# Seitenauszug
****
Sonntag, 18.11.2018. Deutschlands wichtigste Legalisierungs-Konferenz ist noch keine 24 Stunden her und hat dennoch bereits jetzt einige Meilensteine erreicht. Die Berliner SPD hat sich bereits am Samstag der Konferenz für eine Cannabis-Freigabe ausgesprochen, in ersten überregionalen Zeitungen wird der deutsche Hanfverband erstmals vor Marlene Mortler genannt. Spiegel, Süddeutsche Zeitung und viele mehr berichten über die volkswirtschaftliche Studie des renommierten Ökonomen Prof. Dr. Justus Haucap vom DICE-Institut über die Kosten von Prohibition und Einnahme-Prognosen im Rahmen einer Legalisierung. Der Hanfverband hat gezeigt, was inhaltlich und kommunikativ möglich ist. Im Rahmen der Cannabis Normal 2018 wurde die Legalisierungs-Bewegung nach dem Einstand der Konferenz 2017 erneut auf ein höheres, seriöseres und gesellschaftlich heterogeneres Level gehoben.
Cannabis-Legalisierung heißt lange nicht mehr, dem „Klischee-Kiffer“ endlich seinen Hanf freizugeben. Klar, in den „Intensiv-Konsumenten“, wie Prof. Dr. Haucap in seiner Studie die wohl bedeutendste Konsumenten-Gruppe benannt hat, liegt der Ursprung und die anfängliche Identität der gesamten Bewegung. Diese Gruppe wird im Falle einer Legalisierung die größte Kundengruppe darstellen und darauf wird sich ein Großteil des Marktes ausrichten (müssen).
****
# Datenzeilen

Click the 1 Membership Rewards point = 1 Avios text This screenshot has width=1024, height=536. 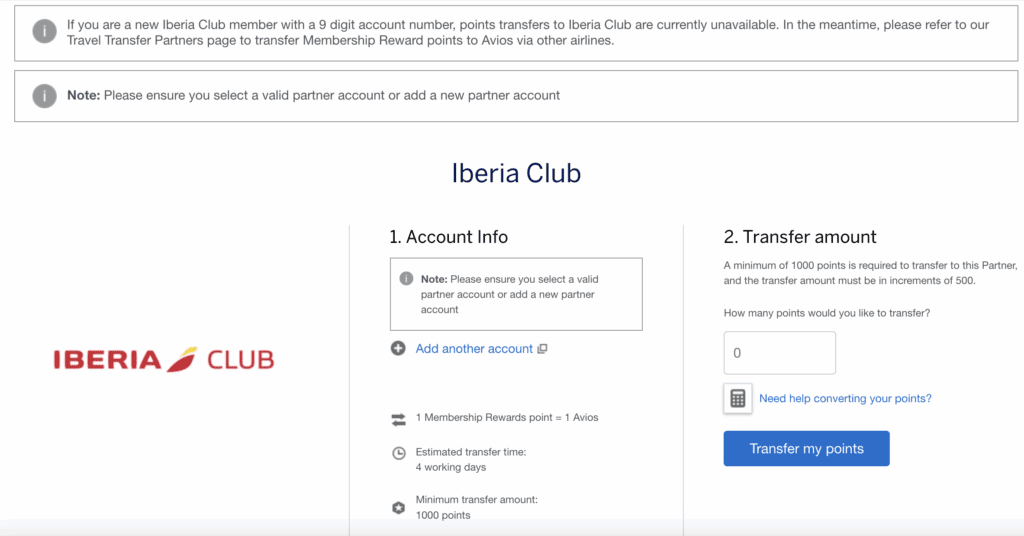507,417
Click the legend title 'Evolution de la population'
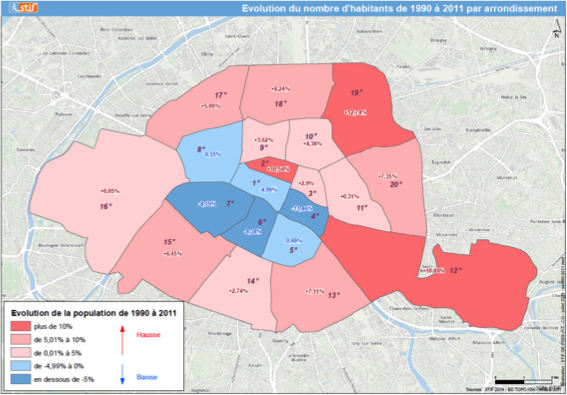 pos(94,313)
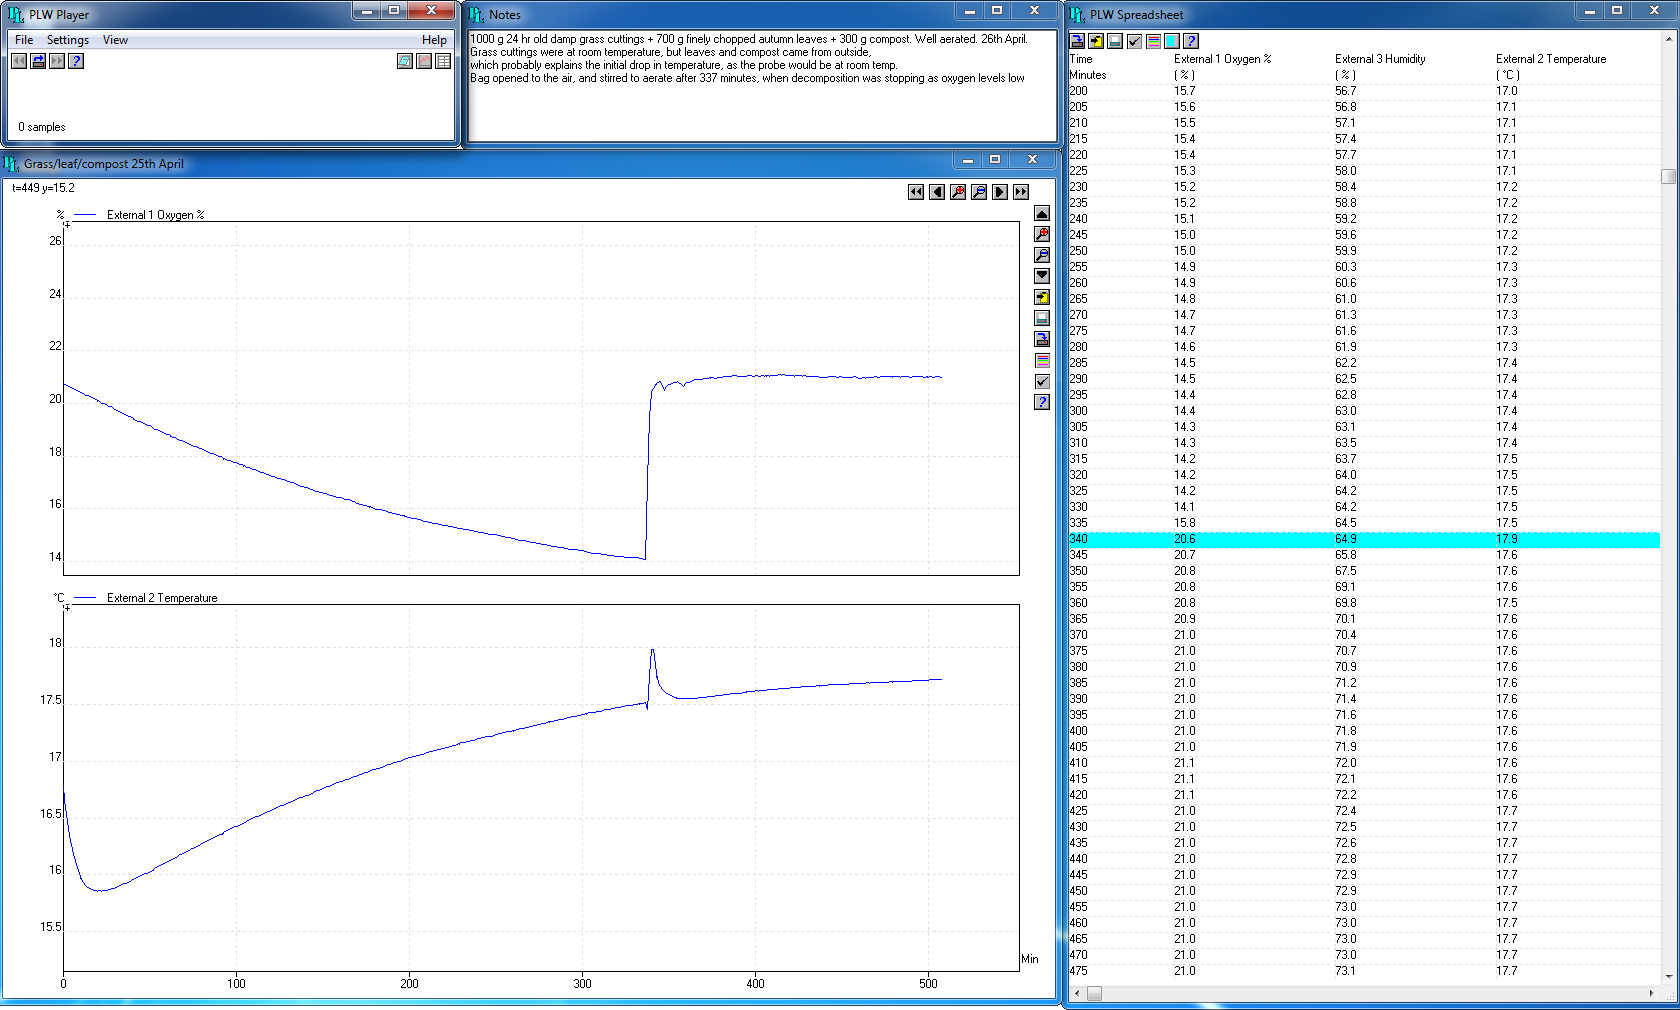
****
# Zu erledigende Aufgaben
A. Welche Partei sprach sich laut dem Seitenauszug bereits am Samstag der Konferenz für eine Cannabis-Freigabe aus?
B. Ersetze im Seitenauszug „Bewegung“ durch „Szene“ und gib alles von „Cannabis-Legalisierung heißt lange“ bis hinunter zu „Marktes ausrichten (müssen).“ wieder.
Die Daten werden für die Bearbeitung nicht gebraucht.

# Ergebnisse
A. Die Berliner SPD.

B.
Cannabis-Legalisierung heißt lange nicht mehr, dem „Klischee-Kiffer“ endlich seinen Hanf freizugeben. Klar, in den „Intensiv-Konsumenten“, wie Prof. Dr. Haucap in seiner Studie die wohl bedeutendste Konsumenten-Gruppe benannt hat, liegt der Ursprung und die anfängliche Identität der gesamten Szene. Diese Gruppe wird im Falle einer Legalisierung die größte Kundengruppe darstellen und darauf wird sich ein Großteil des Marktes ausrichten (müssen).